Turn every line of the data below into a numbered list, one entry per line, and skip the blank lines.

═══ SUPPLIED MATERIAL ═══

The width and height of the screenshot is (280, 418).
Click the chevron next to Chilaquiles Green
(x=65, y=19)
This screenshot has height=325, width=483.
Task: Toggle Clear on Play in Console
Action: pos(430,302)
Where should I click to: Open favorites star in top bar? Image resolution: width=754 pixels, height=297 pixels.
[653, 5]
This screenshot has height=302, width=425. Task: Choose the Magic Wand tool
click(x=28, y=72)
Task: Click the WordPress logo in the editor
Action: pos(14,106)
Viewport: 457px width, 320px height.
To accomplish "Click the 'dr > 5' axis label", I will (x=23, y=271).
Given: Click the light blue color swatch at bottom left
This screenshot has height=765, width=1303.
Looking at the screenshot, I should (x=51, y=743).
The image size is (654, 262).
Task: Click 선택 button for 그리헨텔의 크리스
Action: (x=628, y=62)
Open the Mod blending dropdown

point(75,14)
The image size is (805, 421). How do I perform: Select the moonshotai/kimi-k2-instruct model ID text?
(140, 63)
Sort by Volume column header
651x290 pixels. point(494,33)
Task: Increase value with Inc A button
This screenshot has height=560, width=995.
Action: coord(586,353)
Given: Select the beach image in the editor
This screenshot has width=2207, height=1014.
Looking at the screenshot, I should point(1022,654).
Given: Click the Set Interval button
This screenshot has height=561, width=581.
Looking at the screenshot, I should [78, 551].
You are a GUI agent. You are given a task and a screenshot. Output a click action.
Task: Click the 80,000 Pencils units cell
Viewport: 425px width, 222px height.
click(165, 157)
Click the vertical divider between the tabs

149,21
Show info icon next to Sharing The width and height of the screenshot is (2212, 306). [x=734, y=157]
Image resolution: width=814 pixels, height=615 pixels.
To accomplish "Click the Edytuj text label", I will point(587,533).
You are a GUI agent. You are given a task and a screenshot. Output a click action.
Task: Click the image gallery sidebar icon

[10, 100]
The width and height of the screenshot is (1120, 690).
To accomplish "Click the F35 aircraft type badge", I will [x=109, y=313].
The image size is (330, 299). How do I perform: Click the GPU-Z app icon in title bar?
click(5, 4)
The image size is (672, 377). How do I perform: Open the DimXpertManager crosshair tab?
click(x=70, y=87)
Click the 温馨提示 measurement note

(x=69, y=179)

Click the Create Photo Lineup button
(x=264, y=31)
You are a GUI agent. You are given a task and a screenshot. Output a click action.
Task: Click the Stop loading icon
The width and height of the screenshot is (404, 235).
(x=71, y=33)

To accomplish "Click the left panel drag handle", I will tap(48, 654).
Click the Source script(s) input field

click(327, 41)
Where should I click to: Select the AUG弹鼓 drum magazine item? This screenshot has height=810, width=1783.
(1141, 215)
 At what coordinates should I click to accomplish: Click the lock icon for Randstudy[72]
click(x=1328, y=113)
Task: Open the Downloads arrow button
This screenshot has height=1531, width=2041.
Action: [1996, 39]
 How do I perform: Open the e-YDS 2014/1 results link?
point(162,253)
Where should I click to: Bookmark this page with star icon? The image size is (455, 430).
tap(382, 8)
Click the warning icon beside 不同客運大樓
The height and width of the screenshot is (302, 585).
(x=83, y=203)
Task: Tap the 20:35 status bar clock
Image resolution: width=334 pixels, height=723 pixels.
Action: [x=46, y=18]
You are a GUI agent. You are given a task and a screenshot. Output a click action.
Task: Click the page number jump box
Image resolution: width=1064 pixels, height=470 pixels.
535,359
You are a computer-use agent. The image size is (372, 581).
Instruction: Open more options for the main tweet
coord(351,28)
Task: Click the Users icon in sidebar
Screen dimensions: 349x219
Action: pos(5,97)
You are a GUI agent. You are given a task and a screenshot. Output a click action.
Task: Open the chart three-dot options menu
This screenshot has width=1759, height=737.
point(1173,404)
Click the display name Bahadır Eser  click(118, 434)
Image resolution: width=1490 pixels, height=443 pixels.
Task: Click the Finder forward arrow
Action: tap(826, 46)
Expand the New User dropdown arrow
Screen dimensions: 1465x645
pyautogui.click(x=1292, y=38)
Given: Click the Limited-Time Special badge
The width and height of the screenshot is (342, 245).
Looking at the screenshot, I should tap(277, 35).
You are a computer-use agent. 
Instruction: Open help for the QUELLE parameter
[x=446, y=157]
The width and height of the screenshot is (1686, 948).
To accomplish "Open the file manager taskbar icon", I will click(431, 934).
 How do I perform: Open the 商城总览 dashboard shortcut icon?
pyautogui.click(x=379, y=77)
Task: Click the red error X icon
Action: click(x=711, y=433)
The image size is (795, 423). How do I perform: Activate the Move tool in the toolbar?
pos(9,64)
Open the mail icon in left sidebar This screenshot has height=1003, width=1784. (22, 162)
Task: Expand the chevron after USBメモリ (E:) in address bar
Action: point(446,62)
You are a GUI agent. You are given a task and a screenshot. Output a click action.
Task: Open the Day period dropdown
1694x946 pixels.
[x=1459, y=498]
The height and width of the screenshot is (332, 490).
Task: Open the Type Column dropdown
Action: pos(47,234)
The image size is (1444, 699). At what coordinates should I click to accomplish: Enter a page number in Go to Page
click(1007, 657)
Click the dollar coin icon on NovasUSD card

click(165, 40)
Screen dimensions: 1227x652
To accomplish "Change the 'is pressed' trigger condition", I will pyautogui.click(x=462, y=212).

═══

FINISHED ANSWER:
1. The width and height of the screenshot is (280, 418).
2. Click the chevron next to Chilaquiles Green
3. (x=65, y=19)
4. This screenshot has height=325, width=483.
5. Task: Toggle Clear on Play in Console
6. Action: pos(430,302)
7. Where should I click to: Open favorites star in top bar? Image resolution: width=754 pixels, height=297 pixels.
8. [653, 5]
9. This screenshot has height=302, width=425. Task: Choose the Magic Wand tool
10. click(x=28, y=72)
11. Task: Click the WordPress logo in the editor
12. Action: pos(14,106)
13. Viewport: 457px width, 320px height.
14. To accomplish "Click the 'dr > 5' axis label", I will (x=23, y=271).
15. Given: Click the light blue color swatch at bottom left
16. This screenshot has height=765, width=1303.
17. Looking at the screenshot, I should (x=51, y=743).
18. The image size is (654, 262).
19. Task: Click 선택 button for 그리헨텔의 크리스
20. Action: (x=628, y=62)
21. Open the Mod blending dropdown
22. point(75,14)
23. The image size is (805, 421). How do I perform: Select the moonshotai/kimi-k2-instruct model ID text?
24. (140, 63)
25. Sort by Volume column header
26. 651x290 pixels. point(494,33)
27. Task: Increase value with Inc A button
28. This screenshot has height=560, width=995.
29. Action: coord(586,353)
30. Given: Select the beach image in the editor
31. This screenshot has width=2207, height=1014.
32. Looking at the screenshot, I should point(1022,654).
33. Given: Click the Set Interval button
34. This screenshot has height=561, width=581.
35. Looking at the screenshot, I should [78, 551].
36. You are a GUI agent. You are given a task and a screenshot. Output a click action.
37. Task: Click the 80,000 Pencils units cell
38. Viewport: 425px width, 222px height.
39. click(165, 157)
40. Click the vertical divider between the tabs
41. 149,21
42. Show info icon next to Sharing The width and height of the screenshot is (2212, 306). [x=734, y=157]
43. Image resolution: width=814 pixels, height=615 pixels.
44. To accomplish "Click the Edytuj text label", I will point(587,533).
45. You are a GUI agent. You are given a task and a screenshot. Output a click action.
46. Task: Click the image gallery sidebar icon
47. [10, 100]
48. The width and height of the screenshot is (1120, 690).
49. To accomplish "Click the F35 aircraft type badge", I will [x=109, y=313].
50. The image size is (330, 299). How do I perform: Click the GPU-Z app icon in title bar?
51. click(5, 4)
52. The image size is (672, 377). How do I perform: Open the DimXpertManager crosshair tab?
53. click(x=70, y=87)
54. Click the 温馨提示 measurement note
55. (x=69, y=179)
56. Click the Create Photo Lineup button
57. (x=264, y=31)
58. You are a GUI agent. You are given a task and a screenshot. Output a click action.
59. Task: Click the Stop loading icon
60. The width and height of the screenshot is (404, 235).
61. (x=71, y=33)
62. To accomplish "Click the left panel drag handle", I will tap(48, 654).
63. Click the Source script(s) input field
64. click(327, 41)
65. Where should I click to: Select the AUG弹鼓 drum magazine item? This screenshot has height=810, width=1783.
66. (1141, 215)
67.  At what coordinates should I click to accomplish: Click the lock icon for Randstudy[72]
68. click(x=1328, y=113)
69. Task: Open the Downloads arrow button
70. This screenshot has height=1531, width=2041.
71. Action: [1996, 39]
72.  How do I perform: Open the e-YDS 2014/1 results link?
73. point(162,253)
74. Where should I click to: Bookmark this page with star icon? The image size is (455, 430).
75. tap(382, 8)
76. Click the warning icon beside 不同客運大樓
77. The height and width of the screenshot is (302, 585).
78. (x=83, y=203)
79. Task: Tap the 20:35 status bar clock
80. Image resolution: width=334 pixels, height=723 pixels.
81. Action: [x=46, y=18]
82. You are a GUI agent. You are given a task and a screenshot. Output a click action.
83. Task: Click the page number jump box
84. Image resolution: width=1064 pixels, height=470 pixels.
85. 535,359
86. You are a computer-use agent. The image size is (372, 581).
87. Instruction: Open more options for the main tweet
88. coord(351,28)
89. Task: Click the Users icon in sidebar
90. Screen dimensions: 349x219
91. Action: pos(5,97)
92. You are a GUI agent. You are given a task and a screenshot. Output a click action.
93. Task: Open the chart three-dot options menu
94. This screenshot has width=1759, height=737.
95. point(1173,404)
96. Click the display name Bahadır Eser  click(118, 434)
97. Image resolution: width=1490 pixels, height=443 pixels.
98. Task: Click the Finder forward arrow
99. Action: tap(826, 46)
100. Expand the New User dropdown arrow
101. Screen dimensions: 1465x645
102. pyautogui.click(x=1292, y=38)
103. Given: Click the Limited-Time Special badge
104. The width and height of the screenshot is (342, 245).
105. Looking at the screenshot, I should tap(277, 35).
106. You are a computer-use agent. 
107. Instruction: Open help for the QUELLE parameter
108. [x=446, y=157]
109. The width and height of the screenshot is (1686, 948).
110. To accomplish "Open the file manager taskbar icon", I will click(431, 934).
111.  How do I perform: Open the 商城总览 dashboard shortcut icon?
112. pyautogui.click(x=379, y=77)
113. Task: Click the red error X icon
114. Action: click(x=711, y=433)
115. The image size is (795, 423). How do I perform: Activate the Move tool in the toolbar?
116. pos(9,64)
117. Open the mail icon in left sidebar This screenshot has height=1003, width=1784. (22, 162)
118. Task: Expand the chevron after USBメモリ (E:) in address bar
119. Action: point(446,62)
120. You are a GUI agent. You are given a task and a screenshot. Output a click action.
121. Task: Open the Day period dropdown
122. 1694x946 pixels.
123. [x=1459, y=498]
124. The height and width of the screenshot is (332, 490).
125. Task: Open the Type Column dropdown
126. Action: pos(47,234)
127. The image size is (1444, 699). At what coordinates should I click to accomplish: Enter a page number in Go to Page
128. click(1007, 657)
129. Click the dollar coin icon on NovasUSD card
130. click(165, 40)
131. Screen dimensions: 1227x652
132. To accomplish "Change the 'is pressed' trigger condition", I will pyautogui.click(x=462, y=212).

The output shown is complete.